### TASK DIRECTIONS
Your response should consist of every line below, reproduced without alteration.
◇ ◇ ◇ ◇ ◇
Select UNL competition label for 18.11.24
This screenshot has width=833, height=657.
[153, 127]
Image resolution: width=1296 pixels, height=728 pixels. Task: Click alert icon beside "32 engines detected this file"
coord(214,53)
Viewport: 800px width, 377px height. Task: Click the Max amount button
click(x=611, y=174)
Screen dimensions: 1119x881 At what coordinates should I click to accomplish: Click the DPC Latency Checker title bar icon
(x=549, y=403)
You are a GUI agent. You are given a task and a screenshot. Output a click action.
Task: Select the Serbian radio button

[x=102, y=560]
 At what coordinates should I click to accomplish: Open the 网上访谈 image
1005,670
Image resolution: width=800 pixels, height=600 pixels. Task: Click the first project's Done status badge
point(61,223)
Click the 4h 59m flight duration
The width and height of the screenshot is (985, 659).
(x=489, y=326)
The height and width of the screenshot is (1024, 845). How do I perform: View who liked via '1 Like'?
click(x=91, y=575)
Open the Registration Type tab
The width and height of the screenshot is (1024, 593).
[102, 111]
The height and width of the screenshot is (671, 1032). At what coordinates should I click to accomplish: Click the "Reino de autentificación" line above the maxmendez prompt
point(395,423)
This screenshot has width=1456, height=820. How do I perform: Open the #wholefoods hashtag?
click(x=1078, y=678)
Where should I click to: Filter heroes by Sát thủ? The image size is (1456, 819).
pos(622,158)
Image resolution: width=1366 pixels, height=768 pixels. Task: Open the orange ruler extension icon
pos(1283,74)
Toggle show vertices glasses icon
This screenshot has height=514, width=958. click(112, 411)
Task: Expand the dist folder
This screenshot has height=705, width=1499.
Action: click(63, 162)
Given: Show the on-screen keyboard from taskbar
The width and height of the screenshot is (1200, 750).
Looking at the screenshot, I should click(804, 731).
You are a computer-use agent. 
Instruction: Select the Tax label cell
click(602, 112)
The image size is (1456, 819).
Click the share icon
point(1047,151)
◇ ◇ ◇ ◇ ◇
### RESULT FOR THIS TASK
Select UNL competition label for 18.11.24
This screenshot has width=833, height=657.
[153, 127]
Image resolution: width=1296 pixels, height=728 pixels. Task: Click alert icon beside "32 engines detected this file"
coord(214,53)
Viewport: 800px width, 377px height. Task: Click the Max amount button
click(x=611, y=174)
Screen dimensions: 1119x881 At what coordinates should I click to accomplish: Click the DPC Latency Checker title bar icon
(x=549, y=403)
You are a GUI agent. You are given a task and a screenshot. Output a click action.
Task: Select the Serbian radio button

[x=102, y=560]
 At what coordinates should I click to accomplish: Open the 网上访谈 image
1005,670
Image resolution: width=800 pixels, height=600 pixels. Task: Click the first project's Done status badge
point(61,223)
Click the 4h 59m flight duration
The width and height of the screenshot is (985, 659).
(x=489, y=326)
The height and width of the screenshot is (1024, 845). How do I perform: View who liked via '1 Like'?
click(x=91, y=575)
Open the Registration Type tab
The width and height of the screenshot is (1024, 593).
[102, 111]
The height and width of the screenshot is (671, 1032). At what coordinates should I click to accomplish: Click the "Reino de autentificación" line above the maxmendez prompt
point(395,423)
This screenshot has width=1456, height=820. How do I perform: Open the #wholefoods hashtag?
click(x=1078, y=678)
Where should I click to: Filter heroes by Sát thủ? The image size is (1456, 819).
pos(622,158)
Image resolution: width=1366 pixels, height=768 pixels. Task: Open the orange ruler extension icon
pos(1283,74)
Toggle show vertices glasses icon
This screenshot has height=514, width=958. click(112, 411)
Task: Expand the dist folder
This screenshot has height=705, width=1499.
Action: click(63, 162)
Given: Show the on-screen keyboard from taskbar
The width and height of the screenshot is (1200, 750).
Looking at the screenshot, I should click(804, 731).
You are a computer-use agent. 
Instruction: Select the Tax label cell
click(602, 112)
The image size is (1456, 819).
Click the share icon
point(1047,151)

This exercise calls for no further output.